Il Ministero della Sanità sembra averci ripensato: non sono più necessari ma le organizzazioni dei consumatori protestano e formulano sospetti

Qualche volta viene da dubitare della coerenza delle azioni di chi ci amministra.
Sono passati pochi mesi che il Ministero della Salute era recalcitrante all’idea, poi attuata, del Ministro Bersani di consentire anche negli esercizi commerciali (in genere supermercati) la vendita dei farmaci da banco. Ora si vorrebbe eliminare la presenza obbligatoria del farmacista nei “corner” degli esercizi commerciali.
“La scelta di rinunciare alla presenza del farmacista nei punti vendita dei farmaci da banco – hanno dichiarato Movimento difesa del cittadino (Mdc) e Movimento consumatori (Mc) – sarebbe una clamorosa retromarcia del Ministero della salute  sui presunti rischi per la salute dei cittadini dalla vendita dei farmaci da banco fuori dalle farmacie”.

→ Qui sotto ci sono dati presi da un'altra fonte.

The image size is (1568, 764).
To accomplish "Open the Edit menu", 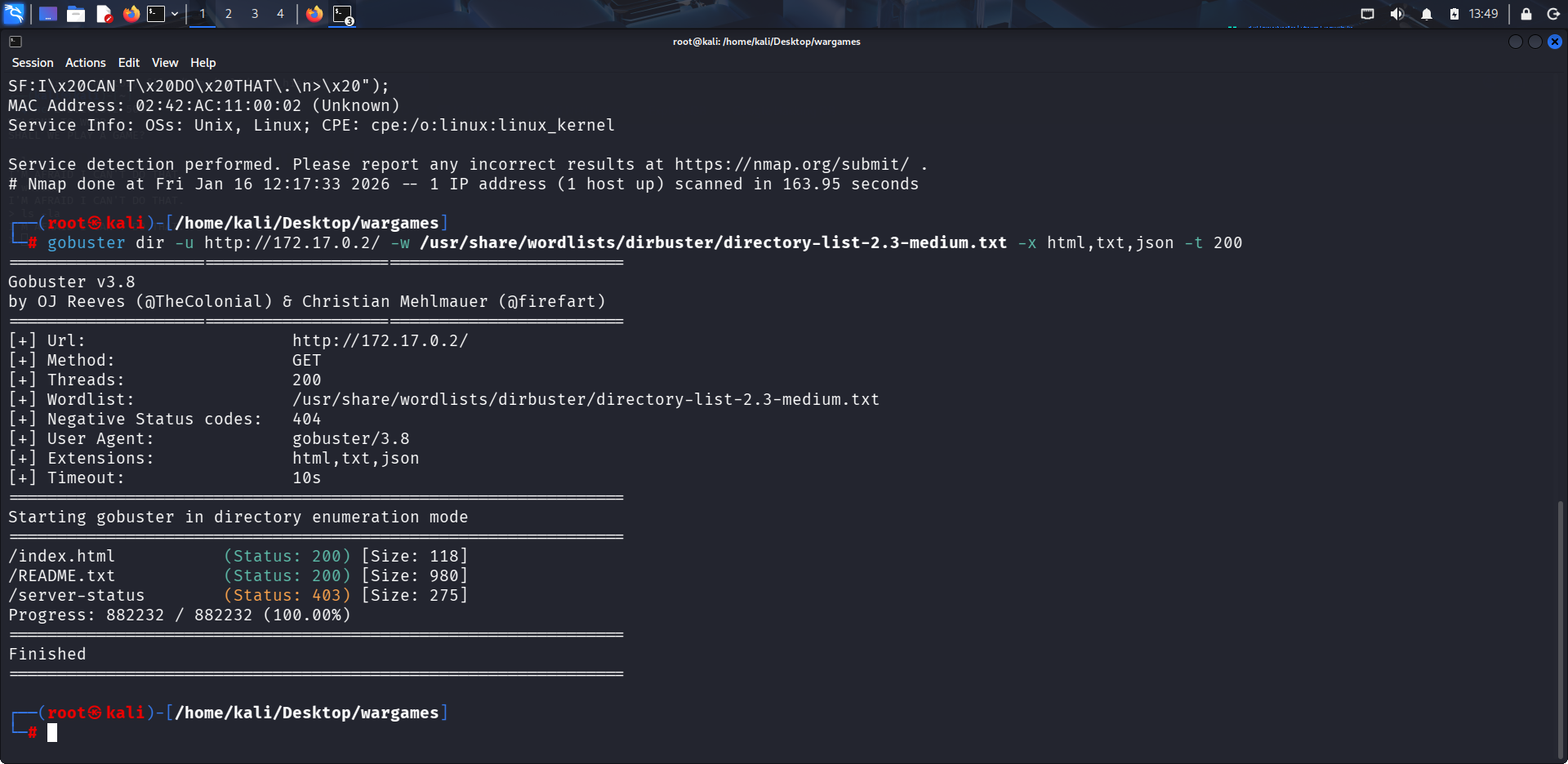I will click(129, 63).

Le due associazioni “richiamano il ministro Turco ad una maggiore coerenza e invitano il ministro Bersani ad intervenire per evitare un tradimento clamoroso delle attese dei cittadini”.
Dello stesso avviso Adiconsum che si dice contraria all’eventuale abolizione dei farmacisti nei supermercati.
Adusbef e Federconsumatori, sembrano andare oltre
l’accusa di incoerenza. Infatti si dicono preoccupate soprattutto del tentativo di bloccare il processo di liberalizzazione dei farmaci che consentirebbe la vendita di quelli con obbligo di prescrizione negli stessi esercizi in cui oggi è possibile acquistare i medicinali di automedicazione.
A detta di queste associazioni, in pratica si starebbe tentando di depotenziare il servizio negli esercizi commerciali per impedire che in questi luoghi si possano vendere anche i farmaci attualmente distribuiti solo dalle farmacie storiche.